Um dia eu e um comerciante do bairro comentávamos a barbaridade cometida contra um pobre mendigo na praça da Sé, a quem alguém ateara fogo depois de encharcá-lo de gasolina, e ela parou para ouvir a conversa sem que a convidássemos. Na primeira oportunidade ela meteu sua colher e disse que era uma forma excelente de limpar a cidade. Achei que era brincadeira e ri. Mas ela continuou falando, e com cara séria, que achara ótimo quando, décadas atrás, ficara sabendo de um governador de estado mandava que se enchessem canoas com mendigos e os soltassem em alto mar. Em pouco tempo a cidade ficara limpa, sem aquelas “imundícies humanas”. Ela não tinha certeza se o caso era verídico, mas achara a idéia excelente na ocasião.
Há ocasiões em que tenho a sutileza de um elefante.
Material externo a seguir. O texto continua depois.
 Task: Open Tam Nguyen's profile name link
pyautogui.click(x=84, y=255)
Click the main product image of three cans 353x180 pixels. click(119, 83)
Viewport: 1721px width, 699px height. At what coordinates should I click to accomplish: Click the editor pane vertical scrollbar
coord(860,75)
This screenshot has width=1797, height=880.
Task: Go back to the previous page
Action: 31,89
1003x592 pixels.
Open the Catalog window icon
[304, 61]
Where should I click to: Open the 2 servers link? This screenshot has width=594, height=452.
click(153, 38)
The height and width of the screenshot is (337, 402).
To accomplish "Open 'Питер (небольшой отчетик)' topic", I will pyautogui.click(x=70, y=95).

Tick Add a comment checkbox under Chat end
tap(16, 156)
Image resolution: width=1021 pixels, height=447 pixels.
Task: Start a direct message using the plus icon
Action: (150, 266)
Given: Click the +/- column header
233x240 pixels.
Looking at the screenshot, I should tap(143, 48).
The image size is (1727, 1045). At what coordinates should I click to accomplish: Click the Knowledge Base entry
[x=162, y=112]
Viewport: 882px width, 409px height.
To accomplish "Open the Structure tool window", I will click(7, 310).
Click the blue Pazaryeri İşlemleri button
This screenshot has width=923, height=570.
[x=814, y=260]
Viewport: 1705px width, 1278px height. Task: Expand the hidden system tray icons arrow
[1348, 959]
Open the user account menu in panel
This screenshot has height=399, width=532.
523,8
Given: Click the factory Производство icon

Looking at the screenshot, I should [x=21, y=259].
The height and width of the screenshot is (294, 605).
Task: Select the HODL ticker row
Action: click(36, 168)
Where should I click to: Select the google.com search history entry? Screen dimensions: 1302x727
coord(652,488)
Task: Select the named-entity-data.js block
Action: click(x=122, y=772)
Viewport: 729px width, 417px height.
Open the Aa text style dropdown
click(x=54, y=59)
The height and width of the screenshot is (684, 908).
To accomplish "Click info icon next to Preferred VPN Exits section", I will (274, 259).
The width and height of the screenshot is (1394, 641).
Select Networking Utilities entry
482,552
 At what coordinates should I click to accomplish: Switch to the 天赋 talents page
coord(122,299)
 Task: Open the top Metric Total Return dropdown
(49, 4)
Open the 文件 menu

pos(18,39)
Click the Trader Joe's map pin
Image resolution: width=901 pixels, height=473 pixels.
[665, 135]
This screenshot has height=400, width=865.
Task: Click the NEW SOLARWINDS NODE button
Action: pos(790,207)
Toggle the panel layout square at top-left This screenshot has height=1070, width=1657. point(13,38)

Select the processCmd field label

Creio que são raras, mas nunca me arrependi de uma das vezes em que parti para a grosseria, mesmo enunciada em voz baixa:
- Quer dizer, dona Amélia, que essa sua carinha de velhinha santa é pura propaganda enganosa? Que na verdade a senhora, por dentro, é um monstro com cara de avozinha boazinha?
Ela ficou brava:
- Não sei porque o senhor está dizendo isso. Desde quando mendigo é gente?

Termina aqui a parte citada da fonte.